Bola Tinubu a coupé l’électricité au Niger. Le pays fonctionne, désormais, en mode délestage. Le CNSP (Conseil national pour la sauvegarde de la patrie) devra trouver les moyens pour suppléer les 70% du courant qui venaient du voisin devenu belliqueux. On se demande si après une semaine de souffrance, les consommateurs nigériens, affectés par les délestages dans leur vie de tous les jours, ne vont pas se retourner contre Bola Tinubu et les Nigérians comme étant à l’origine de leur malheur ? On se souvient que lors du pic de la crise entre le Mali et la Côte d’Ivoire, le président, Alassane Ouattara, dont le pays fournit 20% de l’électricité au Mali, s’était bien gardé de couper la fourniture de l’électricité à ce pays et même de réduire sa fourniture. Il connaît les conséquences d’un tel acte. Bola Tinubu, au nom du respect des textes, lui, a coupé toute livraison.

Sur le plan de la sécurité, on se demande, là aussi, si le président a bien réfléchi avant de brandir la menace d’une intervention militaire au Niger afin de rétablir Mohamed Bazoum dans ses fonctions, si le CNSP ne quittait pas le pouvoir au plus tard dimanche, 6 août. La question est celle-ci : Bola Tinubu connaît-il exactement la réalité des forces en présence au sein de la CEDEAO où les trois seules armées capables d’aligner des troupes aguerries sont celles du Togo, du Sénégal et dans une moindre mesure du Ghana (bien que déjà rongée par la corruption) ? Or, tout laisse penser que ces trois pays ne sont pas très emballés par l’aventure guerrière de Tinubu au Niger. Et parlant maintenant de l’armée du Nigeria qui est un tigre sur le papier, qui ne connaît pas sa faiblesse ? Depuis 15 ans, la petite secte Boko Haram qui compte à peine 10.000 combattants lui mène la vie dure, au point d’affecter les trois autres pays (Tchad, Niger et Cameroun). Car une fois les attaques perpétrées dans l’un de ces trois pays, les combattants de Boko Haram fuient se réfugier dans leur Forêt de Sambisa, située au Nord-Est du Nigeria où la secte a sa base. Cette forêt qui est étendue comme la ville de Douala, c’est-à-dire, 2.000 kilomètres carrés, n’a jamais été conquise par l’armée du Nigéria à cause de sa faiblesse. A chaque fois que l’armée s’aventure pour la conquérir, elle est repoussée. De manière générale, la secte, très souvent, a le dessus dans les combats. C’est connu que le plus grand fournisseur d’équipements militaires et de véhicules de Bokam Haram, est l’armée du Nigeria. Quand elle est défaite par la secte, pendant les combats, ses militaires fuient dans tous les sens, en jetant leurs tenues militaires pour s’habiller en civil, et abandonnent leurs équipements militaires que ramasse la secte. C’est la raison pour laquelle elle n’arrive pas à avoir le dessus, même sur les coupeurs de route qui écument le Nord du pays. Bref, l’armée du Nigeria connaît le caractère redoutable de sa consoeur du Niger. Si elle se frotte à elle, elle comptera des morts en plusieurs centaines de soldats sinon plus.

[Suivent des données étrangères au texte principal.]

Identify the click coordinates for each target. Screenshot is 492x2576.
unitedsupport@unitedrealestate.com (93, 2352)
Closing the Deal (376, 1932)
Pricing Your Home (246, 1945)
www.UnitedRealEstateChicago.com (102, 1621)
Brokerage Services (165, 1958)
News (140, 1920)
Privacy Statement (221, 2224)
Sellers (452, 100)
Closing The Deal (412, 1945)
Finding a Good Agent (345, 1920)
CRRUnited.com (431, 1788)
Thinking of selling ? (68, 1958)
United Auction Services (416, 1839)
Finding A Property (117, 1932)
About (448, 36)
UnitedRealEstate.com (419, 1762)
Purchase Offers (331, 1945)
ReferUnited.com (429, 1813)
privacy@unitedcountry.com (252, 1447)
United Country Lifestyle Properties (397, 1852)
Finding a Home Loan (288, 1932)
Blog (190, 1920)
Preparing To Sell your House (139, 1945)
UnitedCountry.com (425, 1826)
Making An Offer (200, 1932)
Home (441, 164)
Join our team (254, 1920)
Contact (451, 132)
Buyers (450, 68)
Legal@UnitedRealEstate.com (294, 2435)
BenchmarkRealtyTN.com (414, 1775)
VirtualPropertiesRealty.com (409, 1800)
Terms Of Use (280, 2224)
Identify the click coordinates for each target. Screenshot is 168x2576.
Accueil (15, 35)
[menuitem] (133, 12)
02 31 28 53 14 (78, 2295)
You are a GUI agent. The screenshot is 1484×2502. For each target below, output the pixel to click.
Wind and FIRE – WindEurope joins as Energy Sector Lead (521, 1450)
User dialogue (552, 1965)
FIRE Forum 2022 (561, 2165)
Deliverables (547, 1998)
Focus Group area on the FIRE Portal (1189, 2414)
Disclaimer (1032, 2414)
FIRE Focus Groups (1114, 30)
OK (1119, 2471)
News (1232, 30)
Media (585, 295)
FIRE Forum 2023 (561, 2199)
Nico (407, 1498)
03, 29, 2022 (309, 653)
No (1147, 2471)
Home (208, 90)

Il y aurait aussi le risque d’embrasement de la sous-région qui n’est pas à négliger. Le Mali, le Burkina Faso (et dans une moindre mesure la Guinée) ont déclaré que toute attaque du Niger serait considérée comme une déclaration de guerre que la CEDEAO leur adressait et qu’ils ne resteraient pas les bras croisés sans riposter. Pour joindre la parole à l’acte, le général de corps d’armée et numéro 2 du CNSP, le général 4 étoiles, Salifou Modi, s’est rendu, mercredi, 2 août, à Bamako, pour rencontrer le colonel-président, Assimi Goïta, et ses équipes, afin de peaufiner un plan pour contrer une possible intervention militaire de la CEDEAO. Après le Mali, la même délégation qui est composée de deux généraux et de trois colonels, s’est rendue, jeudi, 3 août, à Ouagadougou, pour avoir la même concertation, avec le capitaine-président, Ibrahim Traoré. Ce ne sera donc pas une partie de plaisir à laquelle il faudra s’attendre si la CEDEAO attaquait militairement le Niger. La sous-région pourrait s’embraser totalement. A cause de Bola Tinubu, milliardaire de son état reconverti en chef d’Etat.

Il faudrait donc mettre l’accent sur la diplomatie et confirmer un médiateur qui suivrait le Niger comme il y en a qui suivent le Mali, le Burkina Faso et la Guinée. C’est le mal que nous souhaitons à la CEDEAO (présidée par un certain Bola Tinubu).